Children and young people’s rights must be a priority in COVID-19 recovery plan

Published 15/07/2020   |   Last Updated 01/12/2020   |   Reading Time minutes

Children and young people’s rights must be the priority for Welsh Government as they plan for the country’s recovery after the COVID-19 pandemic. 

The Senedd’s Children, Young People and Education Committee fear that young people and children are at risk of being left behind after the far-reaching impact of COVID-19 on wellbeing, education and mental health, especially on the most vulnerable. 

Throughout the COVID-19 crisis, the Committee has examined the virus’s impact on children and young people, and has focused its efforts during lockdown on the Welsh Government’s response to the pandemic looking at the following main areas: 

  • arrangements for ensuring continued access to education and childcare for children and young people; 
  • the impact of COVID-19 on vulnerable children; 
  • the impact of COVID-19 on the physical and mental health of children and young people; and 
  • the impact of COVID-19 on higher and further education

The Committee has written regularly to the Welsh Government to highlight areas of concern and to ask for more clarity on its work and plans. 

All correspondence has now been published in an interim report, detailing the Committee’s scrutiny and Welsh Government’s responses so far and the issues will be debated by all Members of the Senedd when they meet in Plenary on Wednesday, 15 July. 

“Their rights must be a priority if any plans for recovery are to be a success.”

Committee Chair, Lynne Neagle MS, says that prioritising the rights of children and young people is vital to the success of a recovery plan post COVID-19;  

“There is little doubt that COVID-19 and the measures taken to manage it have impacted the lives of children and young people significantly.
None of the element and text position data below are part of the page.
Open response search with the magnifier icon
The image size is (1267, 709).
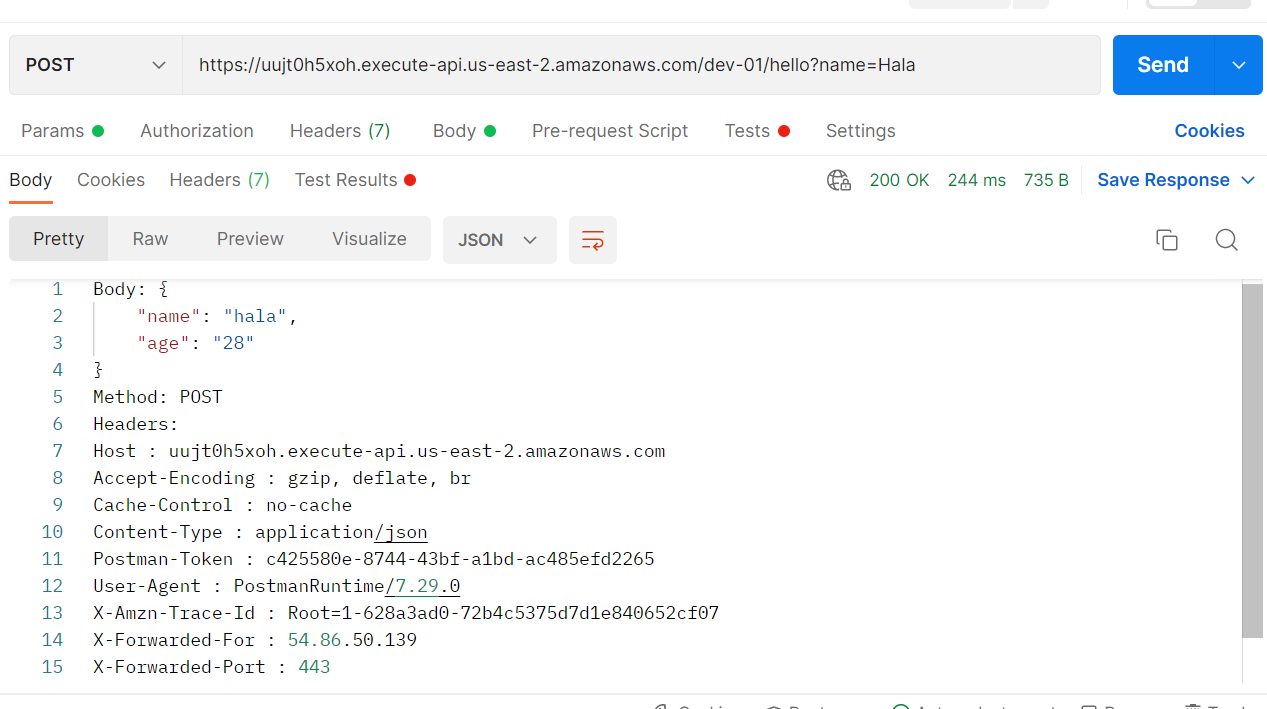1226,240
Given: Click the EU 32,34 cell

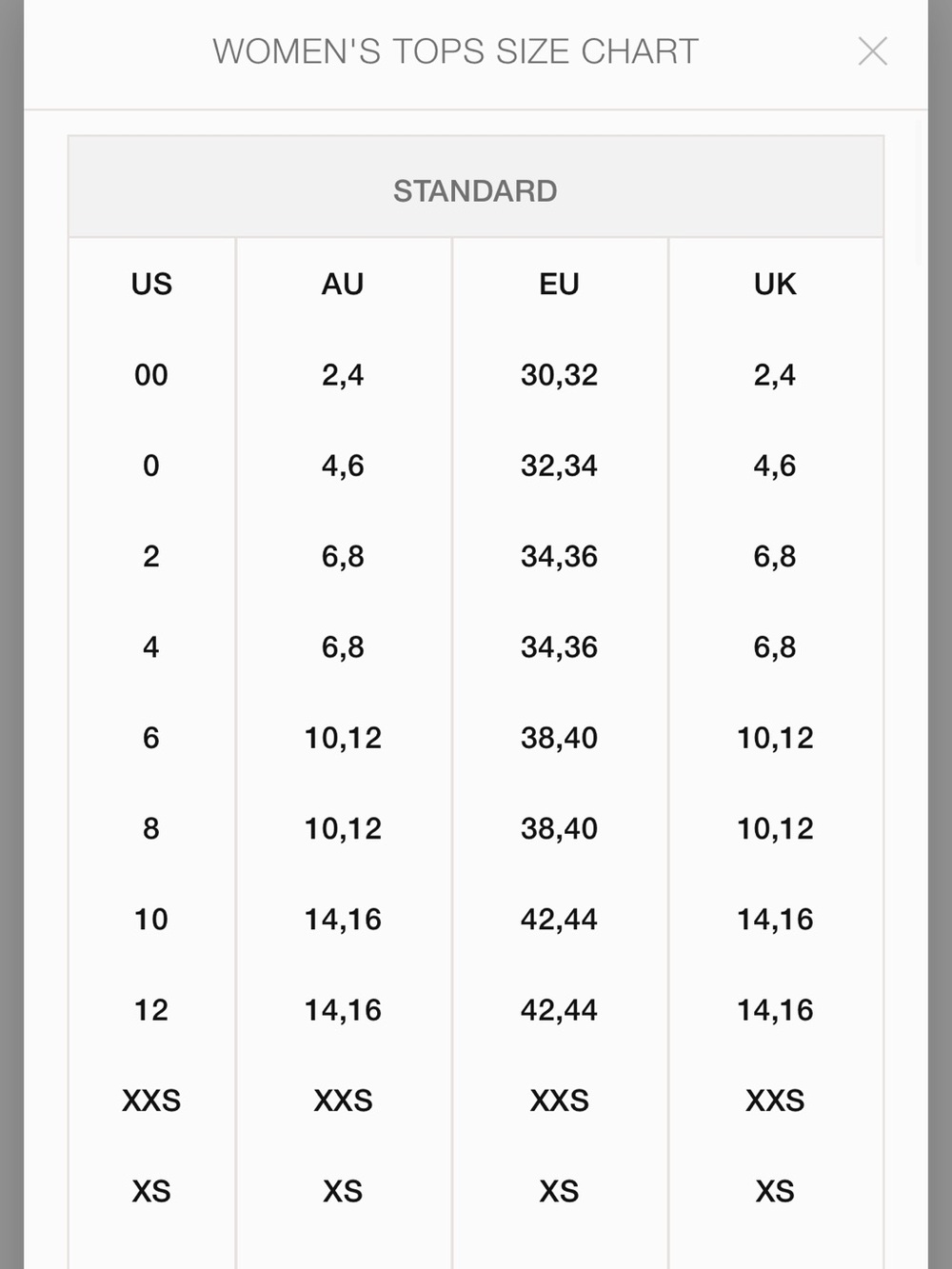Looking at the screenshot, I should click(x=559, y=466).
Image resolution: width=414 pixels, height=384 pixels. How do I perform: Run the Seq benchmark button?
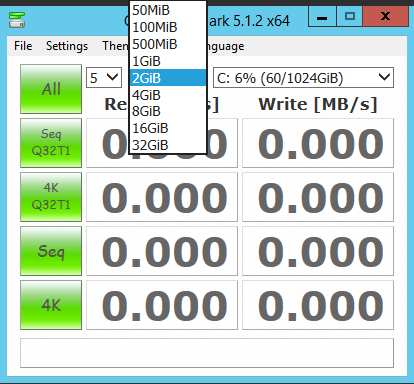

Children don’t have a vote, they don’t have a trade union and they have been largely hidden in this crisis. We have to make sure their voices are heard loud and clear. 

“Despite the heroic efforts of our public services, their education has been disrupted, contact with friends and family has been limited, and access to clubs or activities they enjoy has ceased. Some may have suffered the loss of a loved one as a result of the disease, whilst many will feel anxious about COVID-19 and hearing about the thousands of people who have died.  

“Restricted access to outside space and physical activity during the lockdown has impacted their health and well-being and has put many of the more vulnerable at greater risk of harm. We have also heard that the loneliness and isolation created by recent measures has affected their mental health and well-being.  

“A leading paediatrician described these consequences of COVID-19 as the “collateral damage” experienced by our children and young people, and we are committed to ensuring that their effects are addressed and minimised as a matter of urgency.

“During our inquiry so far, we have heard evidence from children and young people about the impact COVID-19 has had on their lives, as well as hearing from experts and organisations who provide support for them.

“It has left us in no doubt that we cannot afford to ignore the impact of the pandemic on their wellbeing and their prospects in education and beyond.  

“As a Committee, we want to ensure a children’s rights approach is not lost in Welsh Government’s process of managing this pandemic, nor in our scrutiny as a Senedd. Their rights must be a priority if any plans for recovery post COVID-19 are to be a success.”  

Evidence gathered from experts, young people and children

As well as scrutinising Welsh Government ministers for education, and health and social services, the Committee has received written and oral evidence from other bodies and experts in the field. These include local authorities and social services, local health boards, health and mental health practitioners, as well as children’s charities and the education sector – universities, colleges, Qualifications Wales and unions.  

An open consultation invited people and children to share with the Committee their experiences of COVID-19. There were also opportunities for children and young people to submit questions for the Committee to ask during their evidence gathering and scrutiny of government ministers. 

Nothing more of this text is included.